Alan M. Dershowitz, the Harvard law professor, is in a similar bind. An antiquities collector, he is eager to sell an Egyptian sarcophagus he bought from Sotheby’s in the early 1990s. But he is stymied, he said, because auction houses are applying tighter policies to the items they accept for consignment.
“I can’t get proof of when it came out of Egypt,” Mr. Dershowitz said.
He didn't seem too worried back in the day about whether or not there was proof of whether it was looted or not. Only when his money is at stake do such things matter.
Pity the rich:
“Even objects that entirely lack history are also not necessarily smuggled or looted,” said William G. Pearlstein, a New York lawyer who advises collectors and dealers in the antiquities trade. “Many owners simply failed to keep records of their objects, which they treated like other household possessions.”
Of course! Because it is entirely sensible to treat antiquities that cost tens or hundreds of thousands of dollars just like other household items, like a coat rack, or a potato masher.
Pity the rich:
What is clear is that collectors are uneasy. They worry that placing undocumented items for auction exposes them to litigation from foreign nations or perhaps a seizure effort from United States authorities acting as their agent. Many expressed their concerns at a forum in March, hosted by the Asia Society in New York and titled “The Future of the Past: Collecting Ancient Art in the 21st Century,” where collectors spoke of a “climate of fear.”

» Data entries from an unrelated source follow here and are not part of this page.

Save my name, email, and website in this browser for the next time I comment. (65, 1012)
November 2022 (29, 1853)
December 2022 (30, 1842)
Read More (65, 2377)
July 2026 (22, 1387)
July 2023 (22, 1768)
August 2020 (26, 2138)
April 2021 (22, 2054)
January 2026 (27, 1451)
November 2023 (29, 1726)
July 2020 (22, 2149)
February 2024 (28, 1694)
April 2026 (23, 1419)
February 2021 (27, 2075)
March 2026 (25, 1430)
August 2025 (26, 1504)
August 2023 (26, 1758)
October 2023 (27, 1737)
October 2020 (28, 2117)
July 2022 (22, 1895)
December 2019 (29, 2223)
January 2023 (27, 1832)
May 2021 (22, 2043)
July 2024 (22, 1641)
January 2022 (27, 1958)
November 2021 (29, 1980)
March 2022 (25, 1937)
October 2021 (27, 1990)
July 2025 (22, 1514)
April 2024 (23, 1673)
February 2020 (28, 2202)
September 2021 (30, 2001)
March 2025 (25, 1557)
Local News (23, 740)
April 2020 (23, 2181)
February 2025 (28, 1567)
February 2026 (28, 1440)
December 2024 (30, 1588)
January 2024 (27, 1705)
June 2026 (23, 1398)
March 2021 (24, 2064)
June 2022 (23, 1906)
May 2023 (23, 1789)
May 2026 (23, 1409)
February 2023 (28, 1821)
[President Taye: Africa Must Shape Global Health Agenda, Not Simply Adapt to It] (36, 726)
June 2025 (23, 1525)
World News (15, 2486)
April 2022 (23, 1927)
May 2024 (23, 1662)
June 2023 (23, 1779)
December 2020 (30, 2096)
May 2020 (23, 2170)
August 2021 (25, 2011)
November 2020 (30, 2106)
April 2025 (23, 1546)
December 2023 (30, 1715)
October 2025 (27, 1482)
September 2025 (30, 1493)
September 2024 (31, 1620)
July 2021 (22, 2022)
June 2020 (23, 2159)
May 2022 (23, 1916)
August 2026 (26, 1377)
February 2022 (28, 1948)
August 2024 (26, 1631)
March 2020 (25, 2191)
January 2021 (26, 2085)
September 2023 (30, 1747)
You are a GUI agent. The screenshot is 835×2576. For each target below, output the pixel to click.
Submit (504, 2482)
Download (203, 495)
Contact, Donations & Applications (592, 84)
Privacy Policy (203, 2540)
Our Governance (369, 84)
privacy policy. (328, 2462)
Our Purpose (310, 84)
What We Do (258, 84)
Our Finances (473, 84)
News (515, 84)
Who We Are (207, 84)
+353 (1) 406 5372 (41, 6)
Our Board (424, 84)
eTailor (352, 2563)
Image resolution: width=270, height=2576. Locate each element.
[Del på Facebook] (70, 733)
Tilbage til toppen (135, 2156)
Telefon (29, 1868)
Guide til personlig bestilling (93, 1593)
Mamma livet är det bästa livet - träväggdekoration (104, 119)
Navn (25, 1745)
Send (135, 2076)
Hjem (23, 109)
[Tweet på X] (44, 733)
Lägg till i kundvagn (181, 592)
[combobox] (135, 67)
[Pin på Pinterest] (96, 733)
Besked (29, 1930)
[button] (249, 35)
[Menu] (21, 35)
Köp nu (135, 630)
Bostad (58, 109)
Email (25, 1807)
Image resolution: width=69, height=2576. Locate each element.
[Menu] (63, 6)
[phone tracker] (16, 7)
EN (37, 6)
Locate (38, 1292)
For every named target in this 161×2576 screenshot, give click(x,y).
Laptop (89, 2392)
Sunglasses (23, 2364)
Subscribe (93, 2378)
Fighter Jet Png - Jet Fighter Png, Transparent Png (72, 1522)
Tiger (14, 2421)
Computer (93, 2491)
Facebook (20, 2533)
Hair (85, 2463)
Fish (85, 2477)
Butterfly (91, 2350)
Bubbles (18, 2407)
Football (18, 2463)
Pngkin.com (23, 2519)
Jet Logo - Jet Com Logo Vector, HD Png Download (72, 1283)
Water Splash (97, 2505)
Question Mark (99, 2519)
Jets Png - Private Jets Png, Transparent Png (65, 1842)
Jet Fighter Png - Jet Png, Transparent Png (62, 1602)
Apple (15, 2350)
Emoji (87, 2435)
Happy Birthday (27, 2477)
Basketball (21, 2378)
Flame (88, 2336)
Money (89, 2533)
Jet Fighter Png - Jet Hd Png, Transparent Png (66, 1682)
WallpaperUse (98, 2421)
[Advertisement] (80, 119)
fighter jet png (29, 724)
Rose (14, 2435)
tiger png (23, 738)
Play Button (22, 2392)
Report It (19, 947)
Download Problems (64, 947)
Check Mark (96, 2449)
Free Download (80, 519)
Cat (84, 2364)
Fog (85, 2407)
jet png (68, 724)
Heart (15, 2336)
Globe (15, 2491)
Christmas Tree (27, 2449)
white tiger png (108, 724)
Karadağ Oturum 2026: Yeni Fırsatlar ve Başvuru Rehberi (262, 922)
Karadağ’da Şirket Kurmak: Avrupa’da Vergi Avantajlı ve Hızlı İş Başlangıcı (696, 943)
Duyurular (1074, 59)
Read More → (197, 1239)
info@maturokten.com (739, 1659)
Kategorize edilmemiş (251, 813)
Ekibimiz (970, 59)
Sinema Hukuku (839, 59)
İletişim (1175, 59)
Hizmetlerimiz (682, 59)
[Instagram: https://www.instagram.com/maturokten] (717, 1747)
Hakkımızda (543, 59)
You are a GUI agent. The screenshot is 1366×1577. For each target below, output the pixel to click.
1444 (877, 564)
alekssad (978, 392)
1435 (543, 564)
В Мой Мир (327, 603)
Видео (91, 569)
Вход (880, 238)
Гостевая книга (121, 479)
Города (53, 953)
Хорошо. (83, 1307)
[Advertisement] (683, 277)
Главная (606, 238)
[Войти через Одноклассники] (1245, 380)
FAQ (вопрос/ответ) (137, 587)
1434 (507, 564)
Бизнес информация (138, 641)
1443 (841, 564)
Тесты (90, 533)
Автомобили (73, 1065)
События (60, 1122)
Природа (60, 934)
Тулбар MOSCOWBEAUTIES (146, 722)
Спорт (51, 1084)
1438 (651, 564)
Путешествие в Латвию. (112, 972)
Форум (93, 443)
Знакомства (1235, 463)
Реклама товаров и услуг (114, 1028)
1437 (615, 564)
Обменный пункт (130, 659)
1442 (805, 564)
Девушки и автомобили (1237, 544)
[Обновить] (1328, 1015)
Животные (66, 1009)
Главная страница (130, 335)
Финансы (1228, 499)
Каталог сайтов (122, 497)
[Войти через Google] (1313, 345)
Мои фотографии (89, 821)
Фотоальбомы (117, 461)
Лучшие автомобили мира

A real "climate of fear" it is, when one can't sell cultural property that may very well have been looted or illegally and unethically exported any old time one wants. Who knows what's next in this "climate of fear"? Gulags and re-education camps, perhaps?
Pity the rich:
One former museum director suggested that when a museum declines a gift, it can strain relations with a longstanding benefactor. Marc F. Wilson, who oversaw the Nelson-Atkins Museum of Art in Kansas City, Mo., from 1982 to 2010, said museums must be more careful but ought not leave benefactors feeling, in effect: “You can’t take my items? So you can’t take my $30 million either?”
Because we all know that altruism and philanthropy aren't cheap - especially for the rich! Pity them!